The core advantage is simply the performance. The CPUs just aren't there to enable large-scale physical effects (although they are very competitive when processing traditional rigid-body things). However, when you offload costly PhysX processing to GPU, we've got less GPU time for rendering.
It's a difficult question when choosing what hardware will provide the best experience. I'd say that dedicating another (maybe less powerful) GPU specifically for PhysX is the right thing to do!
We do not add PhysX effects if they aren't integral to the gameplay experience. We don't add an effect for the sake of an effect. Human eyes and brain are trained to see the inconsistencies. We are only trying to remove those inconsistencies in order to not distract from gameplay and not to lose that immersion we were heavily building brick by brick.

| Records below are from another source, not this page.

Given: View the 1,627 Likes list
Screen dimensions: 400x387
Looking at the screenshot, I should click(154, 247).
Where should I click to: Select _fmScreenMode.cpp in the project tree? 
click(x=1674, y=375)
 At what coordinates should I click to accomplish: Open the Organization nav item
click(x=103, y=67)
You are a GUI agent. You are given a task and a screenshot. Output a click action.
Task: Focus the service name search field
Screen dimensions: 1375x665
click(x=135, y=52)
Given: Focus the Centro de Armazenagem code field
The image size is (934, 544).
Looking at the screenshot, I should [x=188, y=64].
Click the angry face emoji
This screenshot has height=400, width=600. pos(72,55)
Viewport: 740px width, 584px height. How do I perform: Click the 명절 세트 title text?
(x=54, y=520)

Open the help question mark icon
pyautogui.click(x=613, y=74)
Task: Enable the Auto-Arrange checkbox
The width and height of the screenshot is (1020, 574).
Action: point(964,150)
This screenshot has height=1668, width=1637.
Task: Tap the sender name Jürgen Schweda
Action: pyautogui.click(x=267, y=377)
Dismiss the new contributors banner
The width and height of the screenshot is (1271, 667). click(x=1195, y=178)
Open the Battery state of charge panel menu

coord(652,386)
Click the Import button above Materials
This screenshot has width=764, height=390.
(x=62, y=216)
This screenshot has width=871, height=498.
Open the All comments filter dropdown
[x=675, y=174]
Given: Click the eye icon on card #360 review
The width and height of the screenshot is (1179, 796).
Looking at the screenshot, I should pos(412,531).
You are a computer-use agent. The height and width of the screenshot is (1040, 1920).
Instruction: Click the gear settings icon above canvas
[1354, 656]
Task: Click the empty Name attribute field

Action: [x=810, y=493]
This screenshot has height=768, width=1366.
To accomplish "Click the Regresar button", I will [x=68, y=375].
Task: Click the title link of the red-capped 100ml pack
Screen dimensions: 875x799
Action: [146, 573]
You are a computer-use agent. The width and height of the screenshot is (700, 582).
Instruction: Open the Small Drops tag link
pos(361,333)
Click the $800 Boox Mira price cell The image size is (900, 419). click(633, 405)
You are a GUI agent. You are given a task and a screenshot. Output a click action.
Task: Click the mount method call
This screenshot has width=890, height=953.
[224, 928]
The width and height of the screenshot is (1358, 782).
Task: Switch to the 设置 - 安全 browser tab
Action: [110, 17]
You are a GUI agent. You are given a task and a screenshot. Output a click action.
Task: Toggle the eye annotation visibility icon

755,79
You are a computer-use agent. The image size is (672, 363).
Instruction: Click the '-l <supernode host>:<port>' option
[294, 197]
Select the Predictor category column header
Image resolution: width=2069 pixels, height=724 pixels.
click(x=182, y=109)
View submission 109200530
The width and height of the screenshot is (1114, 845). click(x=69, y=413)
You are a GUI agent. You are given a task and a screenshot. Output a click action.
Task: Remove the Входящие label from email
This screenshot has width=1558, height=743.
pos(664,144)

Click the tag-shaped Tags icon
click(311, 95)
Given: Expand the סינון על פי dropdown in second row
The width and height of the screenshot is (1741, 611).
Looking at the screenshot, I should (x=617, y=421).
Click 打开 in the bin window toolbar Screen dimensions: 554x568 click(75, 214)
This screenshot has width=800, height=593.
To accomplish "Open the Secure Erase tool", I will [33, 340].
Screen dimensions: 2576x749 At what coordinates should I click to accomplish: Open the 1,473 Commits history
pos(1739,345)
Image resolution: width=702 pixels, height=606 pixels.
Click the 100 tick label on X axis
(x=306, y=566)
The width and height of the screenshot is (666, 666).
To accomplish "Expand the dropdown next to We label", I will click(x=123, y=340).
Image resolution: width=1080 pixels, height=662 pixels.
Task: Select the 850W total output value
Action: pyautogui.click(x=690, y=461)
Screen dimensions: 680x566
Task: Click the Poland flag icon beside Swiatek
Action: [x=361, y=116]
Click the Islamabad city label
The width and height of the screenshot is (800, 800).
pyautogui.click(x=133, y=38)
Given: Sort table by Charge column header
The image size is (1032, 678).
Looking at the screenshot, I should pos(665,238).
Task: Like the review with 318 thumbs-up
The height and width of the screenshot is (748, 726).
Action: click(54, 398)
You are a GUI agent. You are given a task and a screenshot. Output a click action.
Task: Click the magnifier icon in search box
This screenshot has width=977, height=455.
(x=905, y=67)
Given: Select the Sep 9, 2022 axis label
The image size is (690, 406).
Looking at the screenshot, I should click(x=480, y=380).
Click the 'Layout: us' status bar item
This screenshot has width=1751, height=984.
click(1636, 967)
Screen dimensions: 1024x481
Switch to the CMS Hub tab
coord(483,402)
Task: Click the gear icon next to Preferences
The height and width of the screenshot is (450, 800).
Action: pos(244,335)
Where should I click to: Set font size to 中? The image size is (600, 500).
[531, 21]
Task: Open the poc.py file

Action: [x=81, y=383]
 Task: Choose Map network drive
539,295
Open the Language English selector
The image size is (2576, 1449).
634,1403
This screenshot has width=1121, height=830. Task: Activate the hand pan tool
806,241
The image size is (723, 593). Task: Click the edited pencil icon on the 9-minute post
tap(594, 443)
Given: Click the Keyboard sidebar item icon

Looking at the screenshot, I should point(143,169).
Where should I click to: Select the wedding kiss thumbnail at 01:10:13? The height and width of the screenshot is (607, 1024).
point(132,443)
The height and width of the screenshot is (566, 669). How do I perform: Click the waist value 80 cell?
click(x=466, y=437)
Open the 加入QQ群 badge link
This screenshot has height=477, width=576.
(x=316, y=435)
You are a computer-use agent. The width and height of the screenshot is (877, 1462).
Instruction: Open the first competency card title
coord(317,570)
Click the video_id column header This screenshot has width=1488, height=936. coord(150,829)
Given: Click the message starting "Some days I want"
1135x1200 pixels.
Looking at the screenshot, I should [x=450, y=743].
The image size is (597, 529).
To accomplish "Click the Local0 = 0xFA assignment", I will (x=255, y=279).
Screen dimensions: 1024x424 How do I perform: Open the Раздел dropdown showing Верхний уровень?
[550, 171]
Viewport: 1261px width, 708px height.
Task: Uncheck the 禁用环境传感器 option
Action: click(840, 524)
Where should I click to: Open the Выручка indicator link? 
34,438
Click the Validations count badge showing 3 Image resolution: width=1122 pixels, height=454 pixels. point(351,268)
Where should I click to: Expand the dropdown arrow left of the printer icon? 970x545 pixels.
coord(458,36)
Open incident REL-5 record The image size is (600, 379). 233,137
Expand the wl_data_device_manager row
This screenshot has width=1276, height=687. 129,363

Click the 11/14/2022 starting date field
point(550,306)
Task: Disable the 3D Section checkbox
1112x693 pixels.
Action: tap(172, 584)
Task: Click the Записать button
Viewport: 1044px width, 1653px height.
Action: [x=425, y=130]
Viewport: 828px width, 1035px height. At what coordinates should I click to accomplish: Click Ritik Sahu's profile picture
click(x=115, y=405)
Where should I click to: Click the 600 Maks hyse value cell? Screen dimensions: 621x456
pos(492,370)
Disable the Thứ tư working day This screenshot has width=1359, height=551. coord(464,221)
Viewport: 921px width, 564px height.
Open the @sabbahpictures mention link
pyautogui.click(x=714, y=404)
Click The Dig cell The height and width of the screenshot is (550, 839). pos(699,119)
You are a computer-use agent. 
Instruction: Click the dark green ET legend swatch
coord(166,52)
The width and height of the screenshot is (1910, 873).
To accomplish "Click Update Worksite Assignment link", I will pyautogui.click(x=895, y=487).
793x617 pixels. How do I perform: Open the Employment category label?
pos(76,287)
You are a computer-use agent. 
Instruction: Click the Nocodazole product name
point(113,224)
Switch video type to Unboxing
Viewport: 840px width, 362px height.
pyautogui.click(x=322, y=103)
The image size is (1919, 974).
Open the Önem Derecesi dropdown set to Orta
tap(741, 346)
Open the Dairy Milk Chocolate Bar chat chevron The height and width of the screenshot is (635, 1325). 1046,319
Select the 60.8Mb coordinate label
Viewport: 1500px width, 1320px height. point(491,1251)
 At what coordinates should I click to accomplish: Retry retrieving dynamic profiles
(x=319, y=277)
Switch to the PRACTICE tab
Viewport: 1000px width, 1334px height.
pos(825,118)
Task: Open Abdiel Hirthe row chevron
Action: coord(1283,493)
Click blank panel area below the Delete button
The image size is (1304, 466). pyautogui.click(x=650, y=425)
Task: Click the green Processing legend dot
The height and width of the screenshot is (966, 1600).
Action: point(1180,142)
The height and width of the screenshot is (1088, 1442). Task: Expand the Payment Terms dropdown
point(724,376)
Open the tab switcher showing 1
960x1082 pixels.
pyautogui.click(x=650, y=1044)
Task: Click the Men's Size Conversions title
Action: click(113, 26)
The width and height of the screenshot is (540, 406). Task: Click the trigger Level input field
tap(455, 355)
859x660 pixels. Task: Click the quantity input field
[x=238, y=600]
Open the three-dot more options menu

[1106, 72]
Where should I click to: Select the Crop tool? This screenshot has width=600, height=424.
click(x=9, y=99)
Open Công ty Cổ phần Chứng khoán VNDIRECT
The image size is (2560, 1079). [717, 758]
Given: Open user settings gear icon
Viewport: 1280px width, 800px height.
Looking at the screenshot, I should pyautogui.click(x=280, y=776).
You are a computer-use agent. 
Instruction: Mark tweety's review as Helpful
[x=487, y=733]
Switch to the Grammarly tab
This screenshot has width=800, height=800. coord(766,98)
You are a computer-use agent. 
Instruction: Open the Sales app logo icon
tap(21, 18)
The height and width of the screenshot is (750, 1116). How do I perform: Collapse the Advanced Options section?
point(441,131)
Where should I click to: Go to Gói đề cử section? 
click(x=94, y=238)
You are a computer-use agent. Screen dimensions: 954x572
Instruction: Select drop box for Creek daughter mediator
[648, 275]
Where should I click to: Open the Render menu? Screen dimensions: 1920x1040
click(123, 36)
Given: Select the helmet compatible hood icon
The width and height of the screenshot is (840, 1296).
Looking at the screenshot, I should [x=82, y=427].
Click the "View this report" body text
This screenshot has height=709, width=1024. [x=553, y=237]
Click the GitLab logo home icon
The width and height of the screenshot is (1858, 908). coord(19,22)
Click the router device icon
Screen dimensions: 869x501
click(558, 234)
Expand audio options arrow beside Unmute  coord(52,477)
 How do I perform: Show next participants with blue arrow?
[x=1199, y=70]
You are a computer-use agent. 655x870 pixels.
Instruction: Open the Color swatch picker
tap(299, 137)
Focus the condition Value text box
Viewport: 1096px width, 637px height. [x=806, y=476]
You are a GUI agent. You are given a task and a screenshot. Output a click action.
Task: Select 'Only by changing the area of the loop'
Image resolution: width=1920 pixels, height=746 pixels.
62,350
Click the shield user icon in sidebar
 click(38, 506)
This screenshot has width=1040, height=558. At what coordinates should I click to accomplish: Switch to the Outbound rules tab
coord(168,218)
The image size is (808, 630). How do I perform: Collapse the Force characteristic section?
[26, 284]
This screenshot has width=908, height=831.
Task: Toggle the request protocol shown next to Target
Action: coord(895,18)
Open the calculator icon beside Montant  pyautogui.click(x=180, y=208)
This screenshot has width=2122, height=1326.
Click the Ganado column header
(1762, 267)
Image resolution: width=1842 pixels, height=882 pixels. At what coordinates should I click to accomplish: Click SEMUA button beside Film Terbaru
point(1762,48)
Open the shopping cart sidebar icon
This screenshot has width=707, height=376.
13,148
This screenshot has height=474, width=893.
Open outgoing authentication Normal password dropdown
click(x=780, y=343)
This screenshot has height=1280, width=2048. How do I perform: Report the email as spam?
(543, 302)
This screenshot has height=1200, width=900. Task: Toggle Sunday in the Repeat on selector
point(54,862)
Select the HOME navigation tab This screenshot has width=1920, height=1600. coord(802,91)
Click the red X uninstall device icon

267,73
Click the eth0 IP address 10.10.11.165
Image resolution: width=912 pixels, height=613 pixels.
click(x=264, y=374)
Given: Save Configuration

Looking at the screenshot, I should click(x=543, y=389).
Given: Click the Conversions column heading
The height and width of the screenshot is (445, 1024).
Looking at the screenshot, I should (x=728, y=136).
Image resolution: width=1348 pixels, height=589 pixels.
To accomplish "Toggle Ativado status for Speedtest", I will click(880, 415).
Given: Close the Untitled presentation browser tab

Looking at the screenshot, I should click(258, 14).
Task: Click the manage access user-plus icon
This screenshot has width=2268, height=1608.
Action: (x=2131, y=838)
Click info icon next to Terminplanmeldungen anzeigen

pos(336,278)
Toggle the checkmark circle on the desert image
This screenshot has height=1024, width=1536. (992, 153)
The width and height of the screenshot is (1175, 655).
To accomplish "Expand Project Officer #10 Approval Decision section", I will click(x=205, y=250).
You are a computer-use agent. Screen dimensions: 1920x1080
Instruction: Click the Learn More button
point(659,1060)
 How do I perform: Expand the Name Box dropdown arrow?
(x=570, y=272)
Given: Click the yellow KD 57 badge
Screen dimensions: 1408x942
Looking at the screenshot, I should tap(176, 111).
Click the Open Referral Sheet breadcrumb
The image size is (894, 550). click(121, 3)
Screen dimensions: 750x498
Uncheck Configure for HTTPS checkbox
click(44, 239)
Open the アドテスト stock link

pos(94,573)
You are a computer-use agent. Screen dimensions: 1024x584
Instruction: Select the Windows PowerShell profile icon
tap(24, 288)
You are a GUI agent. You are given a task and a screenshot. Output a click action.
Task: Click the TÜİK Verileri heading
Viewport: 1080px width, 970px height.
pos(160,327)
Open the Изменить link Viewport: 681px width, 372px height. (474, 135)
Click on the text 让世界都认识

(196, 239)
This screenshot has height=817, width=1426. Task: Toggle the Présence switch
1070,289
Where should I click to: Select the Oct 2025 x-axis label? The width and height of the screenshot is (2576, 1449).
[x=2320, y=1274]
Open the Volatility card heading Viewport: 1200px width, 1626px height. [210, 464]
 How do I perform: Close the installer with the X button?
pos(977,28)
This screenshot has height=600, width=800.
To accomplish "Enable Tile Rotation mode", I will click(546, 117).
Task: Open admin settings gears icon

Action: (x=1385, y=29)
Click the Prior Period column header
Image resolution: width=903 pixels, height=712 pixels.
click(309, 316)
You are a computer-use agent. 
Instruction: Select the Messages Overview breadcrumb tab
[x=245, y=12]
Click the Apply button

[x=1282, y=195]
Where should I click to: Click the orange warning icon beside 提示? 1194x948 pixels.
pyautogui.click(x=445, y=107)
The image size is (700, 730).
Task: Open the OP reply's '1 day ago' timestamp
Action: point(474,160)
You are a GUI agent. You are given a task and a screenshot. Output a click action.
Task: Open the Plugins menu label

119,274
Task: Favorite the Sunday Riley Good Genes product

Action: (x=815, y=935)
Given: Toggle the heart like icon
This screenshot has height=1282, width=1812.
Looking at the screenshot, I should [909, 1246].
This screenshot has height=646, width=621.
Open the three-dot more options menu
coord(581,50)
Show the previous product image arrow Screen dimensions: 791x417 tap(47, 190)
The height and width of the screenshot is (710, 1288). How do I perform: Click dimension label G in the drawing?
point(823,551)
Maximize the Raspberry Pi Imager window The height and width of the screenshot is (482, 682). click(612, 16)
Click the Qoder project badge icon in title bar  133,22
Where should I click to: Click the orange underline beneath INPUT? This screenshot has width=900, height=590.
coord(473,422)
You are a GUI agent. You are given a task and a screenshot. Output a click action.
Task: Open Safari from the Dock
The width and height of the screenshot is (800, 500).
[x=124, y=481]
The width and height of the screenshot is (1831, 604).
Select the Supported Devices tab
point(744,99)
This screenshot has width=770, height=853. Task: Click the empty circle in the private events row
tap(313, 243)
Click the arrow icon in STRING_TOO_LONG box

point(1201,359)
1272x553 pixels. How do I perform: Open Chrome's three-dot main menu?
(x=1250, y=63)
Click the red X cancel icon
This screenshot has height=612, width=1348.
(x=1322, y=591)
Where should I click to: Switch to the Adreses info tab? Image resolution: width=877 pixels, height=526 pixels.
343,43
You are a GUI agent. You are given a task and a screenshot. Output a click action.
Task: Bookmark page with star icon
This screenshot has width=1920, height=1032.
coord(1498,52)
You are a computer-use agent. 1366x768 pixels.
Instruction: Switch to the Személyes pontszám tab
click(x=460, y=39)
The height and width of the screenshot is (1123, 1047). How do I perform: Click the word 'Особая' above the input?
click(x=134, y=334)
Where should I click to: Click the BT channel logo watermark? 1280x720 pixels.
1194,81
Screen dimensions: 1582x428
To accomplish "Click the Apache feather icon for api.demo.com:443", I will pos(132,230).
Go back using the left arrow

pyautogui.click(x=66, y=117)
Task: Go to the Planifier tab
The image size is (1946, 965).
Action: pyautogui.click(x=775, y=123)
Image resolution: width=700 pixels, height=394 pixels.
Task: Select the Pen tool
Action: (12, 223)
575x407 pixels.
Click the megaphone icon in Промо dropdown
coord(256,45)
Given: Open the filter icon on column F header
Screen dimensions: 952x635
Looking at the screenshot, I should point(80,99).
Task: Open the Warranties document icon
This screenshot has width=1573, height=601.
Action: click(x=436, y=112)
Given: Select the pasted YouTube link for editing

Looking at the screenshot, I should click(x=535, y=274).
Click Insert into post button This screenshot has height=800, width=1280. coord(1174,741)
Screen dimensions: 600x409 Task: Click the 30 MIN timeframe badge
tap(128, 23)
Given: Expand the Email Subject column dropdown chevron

That's easy. PhysX SDK has the similar notion of the "task" as we use. The SDK spawns them for every operation which can be safely parallelised, for example each rigid-body shape-shape collision detection, each cloth or fluid update, even the solver(s) is heavily sub-divided into the tasks.
We forward those tasks to our task-scheduler and they are processed in the same manner as everything else. The only "conceptual" difference is between their and our task-model - we "spawn-and-forget" tasks and PhysX uses a "spawn-and-wait" model.
Yes, we're investigating this scenario. Please wait to hear more about it.
Well, the majority of our Metro 2033 game runs at 40 to 50 frames per second if we disable vertical synchronisation on 360. The majority of the levels have more than 100MB heap space left unused. That means we under-utilised the hardware a bit...
Oles Shishkovstov is chief technical officer at 4A Games.